[Exercise directions]
Print the range of lines that opens with the line containing "The image size is (453, 980)." and closes with the last line of the listing. Include both ends; print nothing more.

[Material provided]
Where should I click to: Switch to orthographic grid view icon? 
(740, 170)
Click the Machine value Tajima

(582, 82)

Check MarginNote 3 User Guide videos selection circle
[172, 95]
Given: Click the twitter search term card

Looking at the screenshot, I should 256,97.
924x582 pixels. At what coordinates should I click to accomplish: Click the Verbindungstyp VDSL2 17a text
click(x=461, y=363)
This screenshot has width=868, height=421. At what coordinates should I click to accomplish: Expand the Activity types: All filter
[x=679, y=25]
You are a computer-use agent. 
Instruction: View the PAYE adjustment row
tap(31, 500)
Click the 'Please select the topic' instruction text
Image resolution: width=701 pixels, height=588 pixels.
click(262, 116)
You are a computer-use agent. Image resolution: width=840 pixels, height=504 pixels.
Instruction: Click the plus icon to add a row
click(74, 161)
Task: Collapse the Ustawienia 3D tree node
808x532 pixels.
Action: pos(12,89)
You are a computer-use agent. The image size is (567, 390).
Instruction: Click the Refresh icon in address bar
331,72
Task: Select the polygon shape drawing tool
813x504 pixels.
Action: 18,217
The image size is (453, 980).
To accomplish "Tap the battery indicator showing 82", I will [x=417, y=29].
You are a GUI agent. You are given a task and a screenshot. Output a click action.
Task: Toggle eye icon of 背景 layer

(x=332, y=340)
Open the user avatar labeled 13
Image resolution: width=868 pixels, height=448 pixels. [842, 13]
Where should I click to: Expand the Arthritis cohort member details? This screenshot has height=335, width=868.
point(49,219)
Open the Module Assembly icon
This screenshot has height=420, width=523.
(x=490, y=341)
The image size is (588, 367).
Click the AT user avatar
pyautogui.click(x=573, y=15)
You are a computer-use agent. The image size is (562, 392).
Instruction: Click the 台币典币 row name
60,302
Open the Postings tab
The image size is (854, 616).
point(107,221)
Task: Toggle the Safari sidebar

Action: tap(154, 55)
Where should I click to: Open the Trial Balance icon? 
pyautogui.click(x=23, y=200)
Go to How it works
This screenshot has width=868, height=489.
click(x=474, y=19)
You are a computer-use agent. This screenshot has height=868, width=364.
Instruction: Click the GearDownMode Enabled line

[Solution to the exercise]
The image size is (453, 980).
To accomplish "Tap the battery indicator showing 82", I will [x=417, y=29].
You are a GUI agent. You are given a task and a screenshot. Output a click action.
Task: Toggle eye icon of 背景 layer

(x=332, y=340)
Open the user avatar labeled 13
Image resolution: width=868 pixels, height=448 pixels. [842, 13]
Where should I click to: Expand the Arthritis cohort member details? This screenshot has height=335, width=868.
point(49,219)
Open the Module Assembly icon
This screenshot has height=420, width=523.
(x=490, y=341)
The image size is (588, 367).
Click the AT user avatar
pyautogui.click(x=573, y=15)
You are a computer-use agent. The image size is (562, 392).
Instruction: Click the 台币典币 row name
60,302
Open the Postings tab
The image size is (854, 616).
point(107,221)
Task: Toggle the Safari sidebar

Action: tap(154, 55)
Where should I click to: Open the Trial Balance icon? 
pyautogui.click(x=23, y=200)
Go to How it works
This screenshot has width=868, height=489.
click(x=474, y=19)
You are a computer-use agent. This screenshot has height=868, width=364.
Instruction: Click the GearDownMode Enabled line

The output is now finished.